THOUSANDS of City staff employed by Wall Street banking giant Goldman Sachs will pocket bumper bonuses despite a near halving in annual profits.
The group yesterday revealed a total compensation package, including salary and bonuses, of $12.2 billion (£7.9bn) for 2011.
Based on a headcount of 33,300, which includes some 5,300 staff in the UK, the total equates to an average of more than $367,000 each. It is likely that senior bankers will be entitled to bonuses in the millions of dollars.
Although the pay-out is down by 21 per cent on 2010, it is sure to spark fresh anger over banking remuneration.
The figures are the latest in the annual results season for the big US banks and will be watched closely on these shores as UK peers prepare to release their own figures next month.
David Hillman, spokesperson for the UK-based Robin Hood Tax campaign, said: “When even in a bad year each Goldman employee pockets an average of $367,000 – nearly ten times the average UK salary – it’s proof that banks live in a parallel universe to the rest of us.”
Goldman posted a 47 per cent drop in net profits to $4.4bn for the year to 31 December. This followed a 26 per cent decline in revenues to $28.8bn. Profits more than halved in the final three months of the year.
The results reflect the weakest year for Wall Street since the 2008 financial crisis. Market volatility and the fallout from Europe’s raging debt crisis saw many clients pull back on risk-taking and delay stock market flotations and share raisings.
Banks slashed tens of thousands of jobs and drained bonus pools to respond to the slowdown in business throughout 2011.
Goldman’s staffing levels fell by 2,400 during the year, reflecting job cuts across trading, banking and back-office operations.

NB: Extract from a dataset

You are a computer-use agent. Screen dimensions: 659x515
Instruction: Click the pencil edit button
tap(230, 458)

The share of revenues paid out in salary and benefits for 2011 was up from 39.3 per cent to 42.4 per cent.
Chairman and chief executive Lloyd Blankfein said: “This past year was dominated by global macro-economic concerns which significantly affected our clients’ risk tolerance and willingness to transact.”

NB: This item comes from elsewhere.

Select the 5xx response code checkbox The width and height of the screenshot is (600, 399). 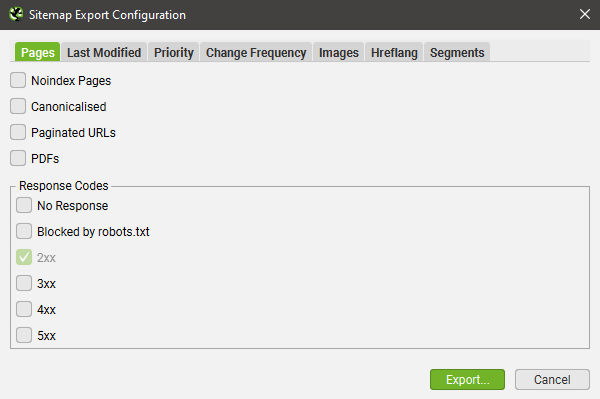24,335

Each of Goldman’s business areas – investment banking, trading, investment management and investing and lending – reported double-digit revenue declines during the fourth quarter. All but investment management reported lower revenue for the full year.
Return on equity, a key measure of profitability, was just 3.7 per cent for 2011. In the years leading up to the financial crisis, the bank could boast returns in excess of 30 per cent.

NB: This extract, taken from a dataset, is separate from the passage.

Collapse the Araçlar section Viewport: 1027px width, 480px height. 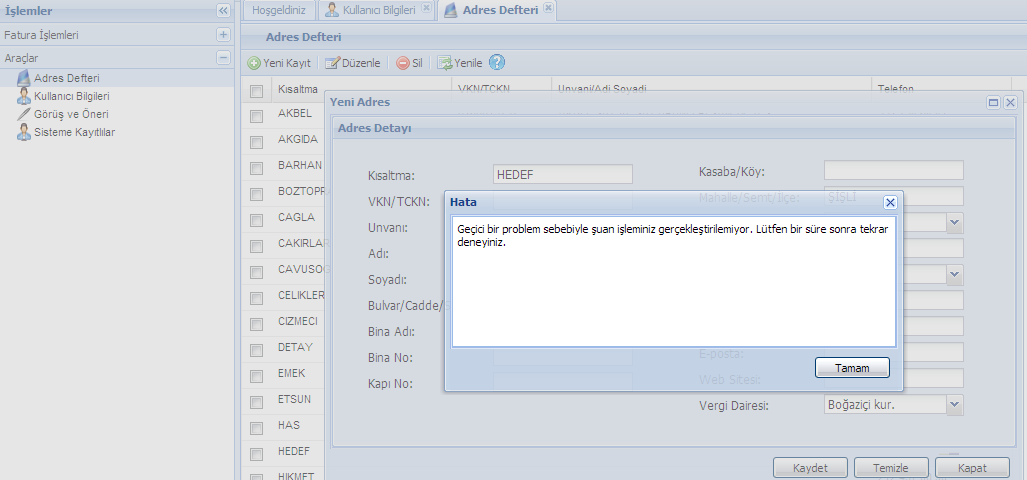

Jack Kaplan, portfolio manager at Carret Asset Management, said: “They did a decent job on the cost side, but at the end of the day I think Goldman is becoming more and more difficult to analyse.
“You can no longer count on all the different groups to be doing well at the same time. It looks like nothing’s working right now. They were below expectations on virtually everything on the revenue side.”
Goldman took $10bn from the US Treasury at the height of the financial crisis but has since paid the money back, with taxpayers earning some $1.4bn on the investment.
Rival Morgan Stanley was due to report its results today.